2021.06.10 【オーディオ総合特集】コロナ禍でも市場活性化巣ごもり定着で音楽・動画ファン拡大

写真1 オンラインで公開されているOTOTEN

 OTOTENが中止されオンラインで開催されるなど、オーディオ市場もコロナ禍の影響を受けて〝ニューノーマル(新しい日常)〟が定着し始めている。ワイヤレスイヤホン、ハイレゾオーディオ対応製品、4K8Kコンテンツ充実によるホームシアターへの関心が高まり、ストリーミングの定着、アナログレコードの完全復調やカセットテープの復権など、話題が多いのもこの市場の特徴。巣ごもり生活の定着で、音楽や動画ファンの層が拡大している。店頭にも客足が戻ってきており、市場活性化が期待されている。

■コロナ禍でも高水準を続けているオーディオ関連製品

 グラフ1は電子情報技術産業協会(JEITA)が毎月発表している民生用電子機器の国内出荷金額の推移。カーAVC機器、オーディオ関連機器、映像機器をまとめたもので、直近の4月の国内出荷額は前年同月比138.6%の1136億円を記録している。

 カーAVC機器は同164.4%の562億円、オーディオ関連機器は同112.6%の59億円、映像機器は同136.6%の515億円だった。

 昨年同時期は現在ほど感染者数は多くなかったが、店舗の休業や営業時間短縮などもあり、徹底的な自粛ムードで販売が振るわなかったことも今年の伸長の背景。購買意欲は昨年6月から回復して、業界関係者の話では高級オーディオの出荷は世界的に好調で「巣ごもり需要が追い風になっている」という。国内も同様で特別定額給付金の効果もあった。

■ヘッドホン/イヤホンは市場をけん引

 グラフ2も昨年からの状況で、対象メーカーや製品もアンプ、スピーカーシステム、ステレオヘッドホンに限っているが、多少の落ち込みはあるものの、高水準を保っており、ヘッドホンとスピーカーは相変わらず好調さを保っている。

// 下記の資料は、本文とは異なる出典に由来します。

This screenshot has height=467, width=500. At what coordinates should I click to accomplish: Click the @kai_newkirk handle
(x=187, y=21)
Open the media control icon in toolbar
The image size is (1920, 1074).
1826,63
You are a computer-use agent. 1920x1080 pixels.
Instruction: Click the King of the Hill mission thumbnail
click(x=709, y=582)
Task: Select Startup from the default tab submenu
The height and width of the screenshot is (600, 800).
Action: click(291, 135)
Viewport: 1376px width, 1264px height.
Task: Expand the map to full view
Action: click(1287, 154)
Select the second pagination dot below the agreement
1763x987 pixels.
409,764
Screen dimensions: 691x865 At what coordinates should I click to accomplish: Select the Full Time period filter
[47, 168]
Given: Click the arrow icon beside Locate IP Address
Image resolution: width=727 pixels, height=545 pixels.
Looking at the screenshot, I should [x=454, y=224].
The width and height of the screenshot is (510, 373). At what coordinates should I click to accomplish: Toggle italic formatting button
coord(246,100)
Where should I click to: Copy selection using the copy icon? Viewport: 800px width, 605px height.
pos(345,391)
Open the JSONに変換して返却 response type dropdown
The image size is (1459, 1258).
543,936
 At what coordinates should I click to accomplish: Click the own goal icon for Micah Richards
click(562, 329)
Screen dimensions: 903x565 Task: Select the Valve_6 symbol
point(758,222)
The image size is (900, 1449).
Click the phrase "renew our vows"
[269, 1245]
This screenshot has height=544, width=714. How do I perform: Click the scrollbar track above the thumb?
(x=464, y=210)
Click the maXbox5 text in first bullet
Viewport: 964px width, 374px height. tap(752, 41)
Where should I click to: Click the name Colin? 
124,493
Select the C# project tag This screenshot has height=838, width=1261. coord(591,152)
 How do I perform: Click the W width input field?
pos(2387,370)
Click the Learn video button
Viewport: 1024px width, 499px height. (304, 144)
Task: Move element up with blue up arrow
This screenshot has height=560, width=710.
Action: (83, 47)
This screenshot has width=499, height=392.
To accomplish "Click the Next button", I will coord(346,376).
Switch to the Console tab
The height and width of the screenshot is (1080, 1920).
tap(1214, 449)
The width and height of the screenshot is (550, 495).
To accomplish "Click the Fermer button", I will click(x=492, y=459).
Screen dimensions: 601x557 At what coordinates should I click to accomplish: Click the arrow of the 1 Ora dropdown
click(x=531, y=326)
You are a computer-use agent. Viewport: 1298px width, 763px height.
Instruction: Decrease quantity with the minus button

 4月のステレオヘッドホン出荷台数は前年同月比109%の51万9000台で、スピーカーシステムは同119.3%の7万1000台だった。

 家庭で音楽や映画を楽しむことが定着。家族がそれぞれ好みのコンテンツを楽しむために、ヘッドホンやイヤホンは必需品になり、オーディオ市場をけん引している。

■ハイレゾ定着

 オーディオ市場堅調の追い風になっている要因はいくつもあるが、日本オーディオ協会(JAS、小川理子会長)が2014年6月12日に発表した新音質規格〝ハイレゾリューションオーディオ(ハイレゾ)〟の認知が広がったことが挙げられる。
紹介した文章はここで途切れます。